The science of fatty acids and inflammation

Abstract

Inflammation is believed to play a central role in many of the chronic diseases that characterize modern society. In the past decade, our understanding of how dietary fats affect our immune system and subsequently our inflammatory status has grown considerably. There are compelling data showing that high-fat meals promote endotoxin [e.g., lipopolysaccharide (LPS)] translocation into the bloodstream, stimulating innate immune cells and leading to a transient postprandial inflammatory response. The nature of this effect is influenced by the amount and type of fat consumed. The role of various dietary constituents, including fats, on gut microflora and subsequent health outcomes in the host is another exciting and novel area of inquiry. The impact of specific fatty acids on inflammation may be central to how dietary fats affect health. Three key fatty acid-inflammation interactions are briefly described. First, the evidence suggests that saturated fatty acids induce inflammation in part by mimicking the actions of LPS. Second, the often-repeated claim that dietary linoleic acid promotes inflammation was not supported in a recent systematic review of the evidence. Third, an explanation is offered for why omega-3 (n-3) polyunsaturated fatty acids are so much less anti-inflammatory in humans than in mice. The article closes with a cautionary tale from the genomic literature that illustrates why extrapolating the results from inflammation studies in mice to humans is problematic.
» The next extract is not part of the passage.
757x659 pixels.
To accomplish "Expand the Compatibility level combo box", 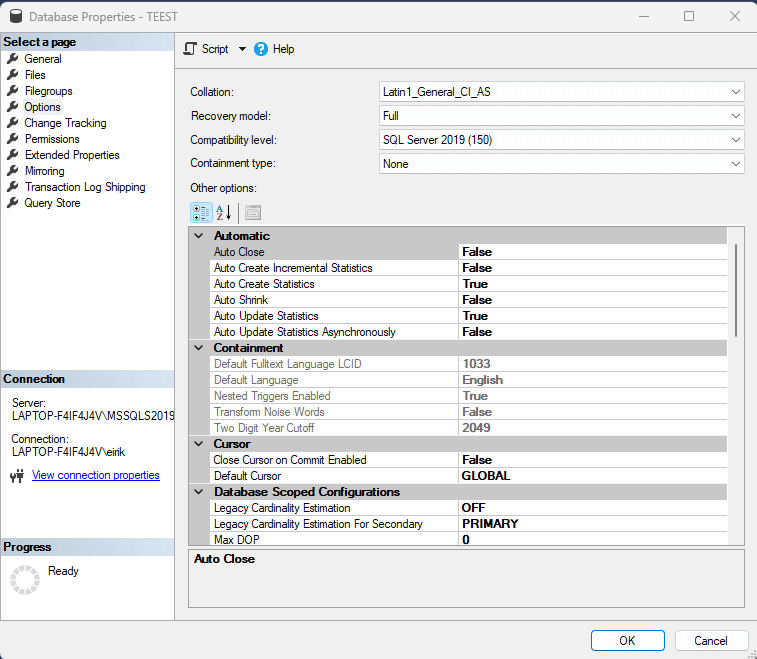I will coord(561,140).
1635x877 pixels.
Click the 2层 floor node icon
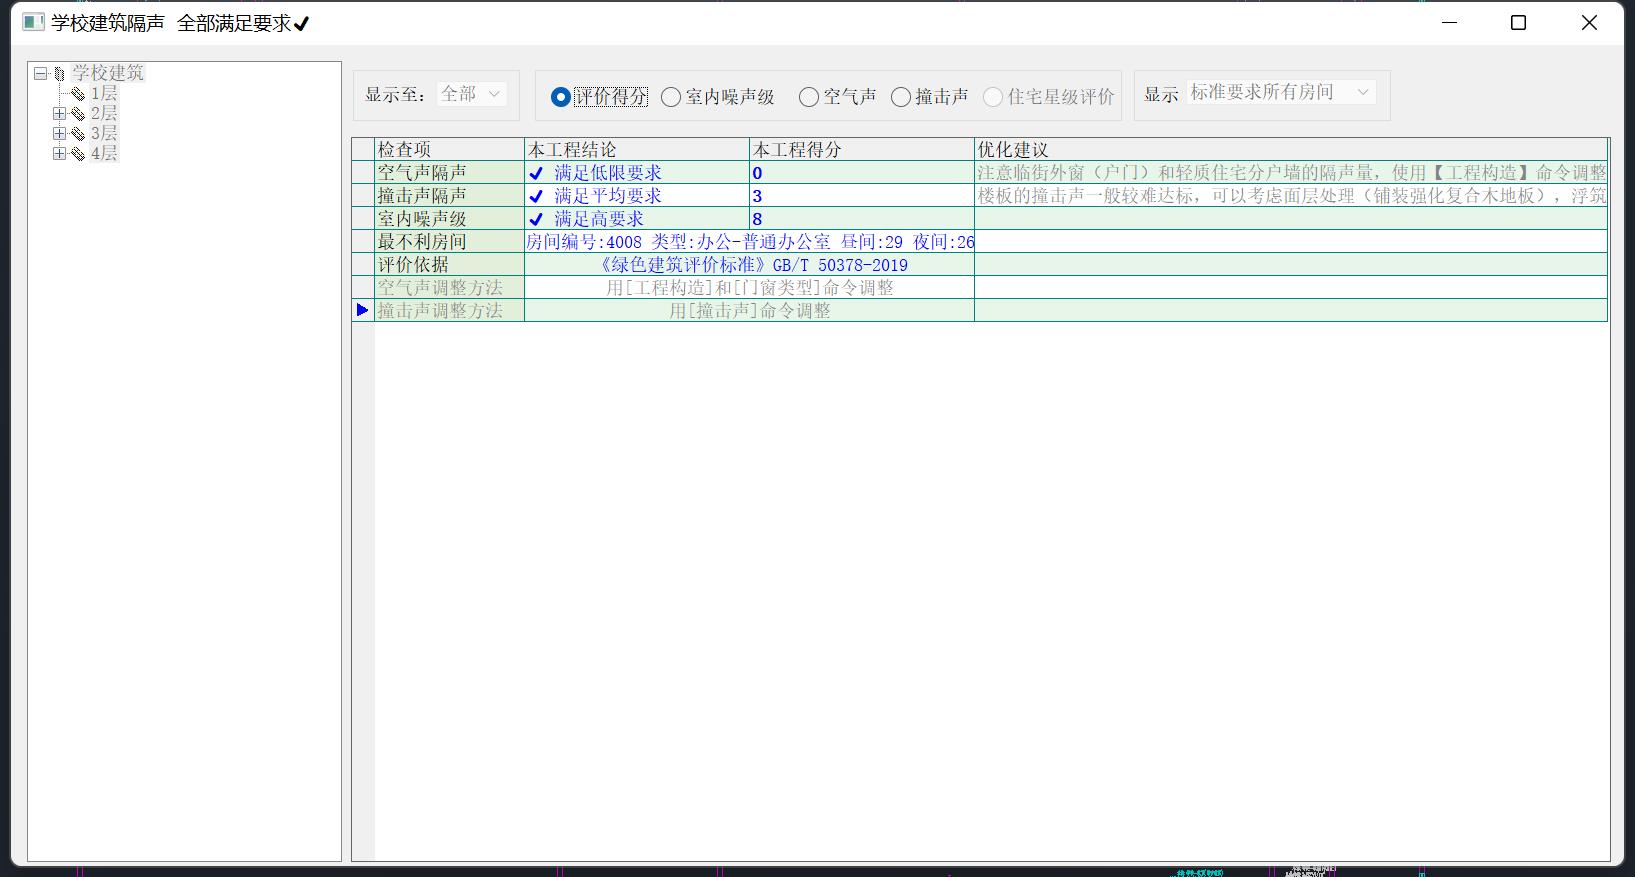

Keywords: endotoxin; fatty acids; inflammation; linoleic acid; lipopolysaccharide; microflora; omega-3.

FIGURE 1

Pathway from consuming milk fat to colitis by way of altered bile acid production and subsequent shifts in gut microbial populations. Reproduced from reference with permission.

FIGURE 2

LA and AA metabolites play roles in both inflammation and resolution. Solid lines indicate proinflammatory pathways, and dotted/dashed lines represent anti-inflammatory/proresolving pathways. AA, arachidonic acid; CYP₄₅₀, cytochrome P₄₅₀; EET, epoxyeicosatrienoic acids; HETE, hydroxyeicosatetraenoic acid; HODE, hydroxyoctadecadienoic acid; LA, linoleic acid; LO, lipoxygenase; LTB₄, leukotriene B₄; LTX, leukotoxin; NO, nitrosylated; PGE₂, prostaglandin E₂.

FIGURE 3

Quantitative comparison of dietary DHA with immune cell DHA from mice, rats, and humans. The data were from studies that met the following criteria: 1) dietary n–3 PUFA (i.e., EPA and/or DHA) intake was a dependent variable in the study design, 2) the FA profile of an identifiable immune cell population was reported, and 3) data were published and identified in PubMed (National Library of Medicine) through December 2005. n–3 PUFA intake is expressed as a percentage of total energy consumed (i.e., en%). In most studies, daily caloric intake was not reported. Thus, the following assumptions were made: 1) human subjects consumed 2000 kcal/d and 2) rodents consumed the same calories across diet treatment groups. Best-fit lines/curves with 95% CI displayed by dotted lines were generated by using Prism software version 4.0b (GraphPad). Reproduced from reference with permission.

FIGURE 4

Putative model for the effect of n–3 PUFAs on lipid rafts. Lipid rafts are nanoscale regions of the plasma membrane, enriched in cholesterol, sphingomyelin, and phospholipids containing saturated acyl chains. Both transmembrane and peripheral membrane proteins can be localized to lipid rafts. Upon treatment with a combination of n–3 PUFAs or DHA alone, these PUFAs are incorporated into phospholipids, which are inserted into both raft and nonraft regions of the plasma membrane. This results in enhanced clustering of lipid raft regions, which are depleted of cholesterol and sphingomyelin. In addition, many lipid raft–associated proteins “mislocalize” to the bulk membrane domain. This results in a suppression of lipid raft–mediated processes, including T cell activation and downstream signal transduction. Reproduced from reference with permission.

FIGURE 5

Comparison of the genomic response in circulating leukocytes to severe acute inflammation from 6 distinct causes in human and murine models. GEO was queried for studies in the white blood cells of severe acute inflammatory diseases (i.e., burns, endotoxemia, trauma, sepsis, ARDS, and infection) in humans and mice. The fold-change of each gene measured was calculated between patients and controls in a human study or between treated and control groups in a murine model study; and for a time-course data set, the maximum fold-change was calculated. The gene response in each data set was then compared with the 5554 genes that were significantly changed in human trauma, burns, and endotoxemia. Shown are correlations (x axis) and directionality (y axis) of gene response from the resulting multiple published data sets in GEO compared with human burn injury. ARDS, acute respiratory distress syndrome; GEO, Gene Expression Omnibus. Reproduced from reference with permission.